--- PROVIDED MATERIAL ---

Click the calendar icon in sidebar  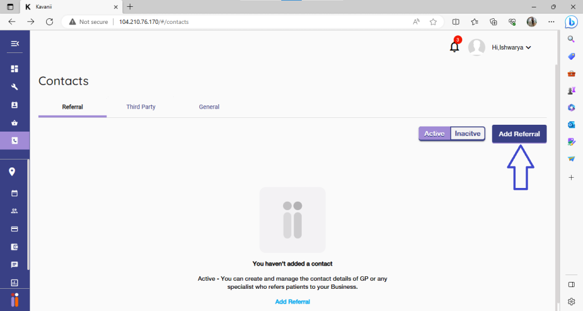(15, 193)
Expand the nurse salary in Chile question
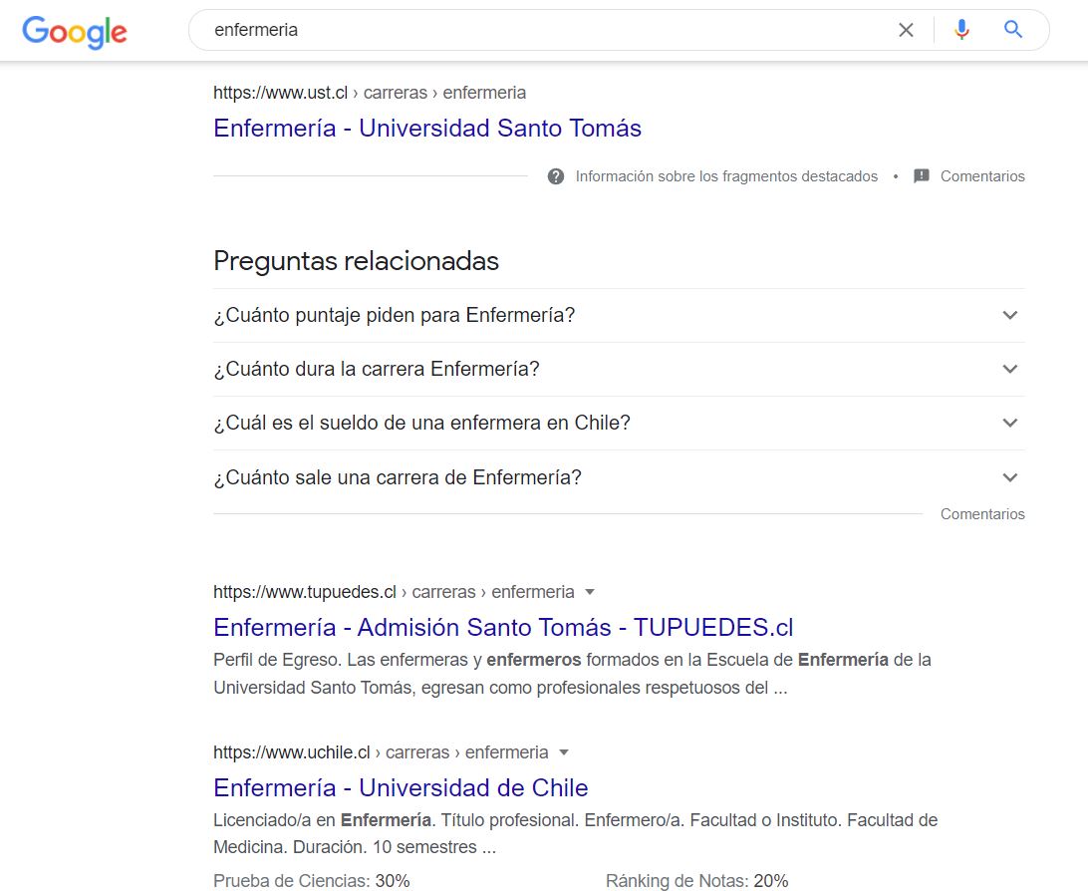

---
--- PROVIDED MATERIAL ---

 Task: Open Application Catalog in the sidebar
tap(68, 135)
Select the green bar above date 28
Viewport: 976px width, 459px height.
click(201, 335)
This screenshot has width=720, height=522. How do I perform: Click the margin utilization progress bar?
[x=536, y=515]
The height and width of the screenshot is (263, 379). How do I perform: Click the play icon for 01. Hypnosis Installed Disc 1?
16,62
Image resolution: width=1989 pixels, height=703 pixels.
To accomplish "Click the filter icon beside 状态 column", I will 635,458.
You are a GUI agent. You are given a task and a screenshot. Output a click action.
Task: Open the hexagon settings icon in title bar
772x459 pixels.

---

* _PROBLEM REQUIREMENTS_:
Rewrite the data from the line containing "Task: Open Application" through the line containing "click(201, 335)" as a numbered list, leaving out any blank lines.

* _ANSWER_:
1.  Task: Open Application Catalog in the sidebar
2. tap(68, 135)
3. Select the green bar above date 28
4. Viewport: 976px width, 459px height.
5. click(201, 335)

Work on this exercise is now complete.